* [What the exercise asks] All lines of the following material must be written out exactly as they appear.

====================

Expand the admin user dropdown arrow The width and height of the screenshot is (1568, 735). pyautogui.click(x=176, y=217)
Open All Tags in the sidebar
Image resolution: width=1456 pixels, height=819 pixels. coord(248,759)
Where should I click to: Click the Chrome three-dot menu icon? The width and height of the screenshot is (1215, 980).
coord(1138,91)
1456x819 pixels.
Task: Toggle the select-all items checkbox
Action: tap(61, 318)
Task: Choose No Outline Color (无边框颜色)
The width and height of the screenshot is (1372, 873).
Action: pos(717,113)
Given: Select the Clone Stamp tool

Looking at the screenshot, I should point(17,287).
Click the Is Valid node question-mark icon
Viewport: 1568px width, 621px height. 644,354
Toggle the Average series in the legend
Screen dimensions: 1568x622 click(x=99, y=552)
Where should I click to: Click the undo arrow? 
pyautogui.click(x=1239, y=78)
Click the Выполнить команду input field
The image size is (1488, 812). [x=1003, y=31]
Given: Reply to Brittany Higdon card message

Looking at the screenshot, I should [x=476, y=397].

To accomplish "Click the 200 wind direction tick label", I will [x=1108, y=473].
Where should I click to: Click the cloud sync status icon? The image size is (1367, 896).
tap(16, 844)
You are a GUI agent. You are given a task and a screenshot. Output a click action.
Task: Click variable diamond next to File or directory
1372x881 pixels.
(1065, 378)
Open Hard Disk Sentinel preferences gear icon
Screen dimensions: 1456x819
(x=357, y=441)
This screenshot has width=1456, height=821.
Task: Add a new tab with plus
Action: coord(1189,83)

====================

* [Response to the exercise]
Expand the admin user dropdown arrow The width and height of the screenshot is (1568, 735). pyautogui.click(x=176, y=217)
Open All Tags in the sidebar
Image resolution: width=1456 pixels, height=819 pixels. coord(248,759)
Where should I click to: Click the Chrome three-dot menu icon? The width and height of the screenshot is (1215, 980).
coord(1138,91)
1456x819 pixels.
Task: Toggle the select-all items checkbox
Action: tap(61, 318)
Task: Choose No Outline Color (无边框颜色)
The width and height of the screenshot is (1372, 873).
Action: pos(717,113)
Given: Select the Clone Stamp tool

Looking at the screenshot, I should point(17,287).
Click the Is Valid node question-mark icon
Viewport: 1568px width, 621px height. 644,354
Toggle the Average series in the legend
Screen dimensions: 1568x622 click(x=99, y=552)
Where should I click to: Click the undo arrow? 
pyautogui.click(x=1239, y=78)
Click the Выполнить команду input field
The image size is (1488, 812). [x=1003, y=31]
Given: Reply to Brittany Higdon card message

Looking at the screenshot, I should [x=476, y=397].

To accomplish "Click the 200 wind direction tick label", I will [x=1108, y=473].
Where should I click to: Click the cloud sync status icon? The image size is (1367, 896).
tap(16, 844)
You are a GUI agent. You are given a task and a screenshot. Output a click action.
Task: Click variable diamond next to File or directory
1372x881 pixels.
(1065, 378)
Open Hard Disk Sentinel preferences gear icon
Screen dimensions: 1456x819
(x=357, y=441)
This screenshot has width=1456, height=821.
Task: Add a new tab with plus
Action: coord(1189,83)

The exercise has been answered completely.